Issue: 2 separate failures occurred
- one failed but there is no sign of failure (looks like the workflow completed successfully. Error handler was not run)
For users on the cloud, if you can share workflow ids and workflow run ids we can check our logs to see if there are more details we can find to clear things up.
For self hosted users, can you share how your deployment is set up? The answer to that will determine which steps from the set up docs here I would recommend for you to double check that you have set up correctly.
If you can share a dump of your workflows container logs that I can share with our team we can better help to troubleshoot!

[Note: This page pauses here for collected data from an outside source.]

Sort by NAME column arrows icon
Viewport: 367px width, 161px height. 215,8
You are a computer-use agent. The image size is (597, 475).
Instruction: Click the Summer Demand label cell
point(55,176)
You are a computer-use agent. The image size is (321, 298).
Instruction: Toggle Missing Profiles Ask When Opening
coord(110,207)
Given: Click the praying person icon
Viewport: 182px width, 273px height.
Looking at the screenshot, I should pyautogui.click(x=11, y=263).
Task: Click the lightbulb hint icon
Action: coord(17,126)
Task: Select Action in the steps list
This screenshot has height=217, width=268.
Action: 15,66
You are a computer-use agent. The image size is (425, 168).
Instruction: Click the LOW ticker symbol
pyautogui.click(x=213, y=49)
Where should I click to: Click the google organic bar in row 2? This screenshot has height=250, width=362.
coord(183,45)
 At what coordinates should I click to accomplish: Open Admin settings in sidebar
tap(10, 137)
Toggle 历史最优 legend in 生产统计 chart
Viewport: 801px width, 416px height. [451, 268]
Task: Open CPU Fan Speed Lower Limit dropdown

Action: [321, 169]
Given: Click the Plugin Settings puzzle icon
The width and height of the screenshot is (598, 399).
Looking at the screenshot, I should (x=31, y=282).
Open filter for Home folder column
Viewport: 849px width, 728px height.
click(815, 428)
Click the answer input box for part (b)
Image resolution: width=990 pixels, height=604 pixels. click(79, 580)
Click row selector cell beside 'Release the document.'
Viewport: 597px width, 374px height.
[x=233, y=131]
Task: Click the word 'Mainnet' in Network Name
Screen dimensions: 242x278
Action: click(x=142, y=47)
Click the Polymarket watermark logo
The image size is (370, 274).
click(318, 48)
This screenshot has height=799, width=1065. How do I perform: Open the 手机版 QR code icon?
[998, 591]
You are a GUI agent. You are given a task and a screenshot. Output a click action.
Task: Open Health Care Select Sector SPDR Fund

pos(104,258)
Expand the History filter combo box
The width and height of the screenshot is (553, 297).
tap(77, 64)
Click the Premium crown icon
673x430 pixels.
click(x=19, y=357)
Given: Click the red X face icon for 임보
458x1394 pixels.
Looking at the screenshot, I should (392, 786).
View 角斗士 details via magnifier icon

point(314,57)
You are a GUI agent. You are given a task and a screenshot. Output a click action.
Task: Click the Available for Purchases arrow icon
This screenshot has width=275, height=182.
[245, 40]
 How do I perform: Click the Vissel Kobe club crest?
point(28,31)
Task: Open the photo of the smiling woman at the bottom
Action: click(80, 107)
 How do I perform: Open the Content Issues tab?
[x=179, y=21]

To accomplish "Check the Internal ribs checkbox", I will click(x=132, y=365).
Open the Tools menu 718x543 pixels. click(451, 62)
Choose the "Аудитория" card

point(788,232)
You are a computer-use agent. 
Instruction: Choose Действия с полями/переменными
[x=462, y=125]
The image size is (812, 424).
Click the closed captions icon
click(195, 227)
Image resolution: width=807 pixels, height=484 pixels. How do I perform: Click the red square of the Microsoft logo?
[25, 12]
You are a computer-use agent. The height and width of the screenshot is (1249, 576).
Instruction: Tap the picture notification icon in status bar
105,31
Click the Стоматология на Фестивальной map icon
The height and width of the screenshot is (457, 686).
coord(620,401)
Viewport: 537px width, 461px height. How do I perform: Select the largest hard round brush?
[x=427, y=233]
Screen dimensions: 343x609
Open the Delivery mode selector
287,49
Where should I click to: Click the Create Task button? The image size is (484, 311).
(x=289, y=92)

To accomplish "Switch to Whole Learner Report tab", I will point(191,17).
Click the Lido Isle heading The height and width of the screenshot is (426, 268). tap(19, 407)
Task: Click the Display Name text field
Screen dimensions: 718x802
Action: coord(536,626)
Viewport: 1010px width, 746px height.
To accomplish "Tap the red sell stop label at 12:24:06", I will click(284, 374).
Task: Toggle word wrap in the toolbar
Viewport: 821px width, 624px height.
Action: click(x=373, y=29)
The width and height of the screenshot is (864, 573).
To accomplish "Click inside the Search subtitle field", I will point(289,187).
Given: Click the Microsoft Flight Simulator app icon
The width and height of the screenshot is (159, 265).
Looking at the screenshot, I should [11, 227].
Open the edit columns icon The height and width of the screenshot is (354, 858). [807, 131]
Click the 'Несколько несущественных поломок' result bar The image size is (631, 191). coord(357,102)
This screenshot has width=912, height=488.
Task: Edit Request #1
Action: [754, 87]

Hi @helio.costa thank you for sending me those. It looks like the workflows ran successfully from the server logs, which leads me to believe this is a frontend issue where the workflow logs in the app are incorrectly displaying a failed run when they work properly.
We also just pushed an patch to cloud that should have fixed this issue with workflows. If this is still happening for anyone let me know!
When you say it still happens, you are saying that randomly some workflows will show up as failing to run in the run logs but on inspection, all the blocks have completed successfully?
Are you able to add a response block to catch any errors?
The logs should appear once the workflow finishes, and once they are visible you should be able to see how much time each block too up. Is it taking longer for the logs to loan than the total time of all the steps in the flow?
That is very odd can you share with me the workflow ID and run ID for when the logs are empty?
One possible cause is memory limits, any chance this workflow is highly memory intensive?
Another possible reason is Webhook Return Blocks ​ since Workflows with webhook return blocks don't upload logs until completion (for lower latency). If the workflow crashes before completing, logs won't be uploaded and will never be accessible.
Just got word back from our workflow engineers, they believe the issue is related to a pr that was a recently merged.
"We now skip loading logs from s3 blocks where the total size is > 20MB because it’s slow and uses resources on our side + it’ll likely crash on their side"
From the engineer looking at your logs, "And because it looks like all their logic is in 1 subflow (which I believe is stored in 1 s3 block) nothing ends up showing up".
The engineers are now working on adding in a warning message to let users know when this is occurring, so that the app will tell you when logs are being truncated.